An atheist might say, “No true atheist likes gospel music.”

Well let me tell you something, I did leave the faith and I do still enjoy some of the old gospel songs that I grew up with in church. Neither disqualify me from my former faith or from the fact that I am an atheist now. Let me try to put this in a simple form…

Atheist = Someone who lacks a belief in a god or gods.
Theist = Someone who holds a belief in a god or gods.

I was once a Christian Pentecostal minister who prayed to and believed in God. AKA I was a theist.

I am now someone who lacks a belief in god. AKA I am now an atheist.

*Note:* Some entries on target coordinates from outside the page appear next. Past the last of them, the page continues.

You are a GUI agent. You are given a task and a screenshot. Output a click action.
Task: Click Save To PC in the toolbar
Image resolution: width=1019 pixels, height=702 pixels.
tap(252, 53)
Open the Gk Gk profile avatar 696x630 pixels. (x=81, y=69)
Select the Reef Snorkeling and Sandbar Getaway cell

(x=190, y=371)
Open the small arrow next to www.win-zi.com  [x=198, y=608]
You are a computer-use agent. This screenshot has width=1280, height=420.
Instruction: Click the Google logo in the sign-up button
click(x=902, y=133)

Anything else that you try to add to this equation is your own opinion and is absolutely meaningless. It doesn’t make you more of a theist because you haven’t fallen away from the faith. It also doesn’t make you more of an atheist because you dislike gospel music. Anything else is exactly that, something else.

The only true statements that could be made in this manner would be as such:

No true theist doesn’t believe in a god or gods.

and

No true atheist holds a belief in a god or gods.

Outside of those two simple facts, if you try to add anything else, you are just being an asshole and guess what, you can fucking EAT ME!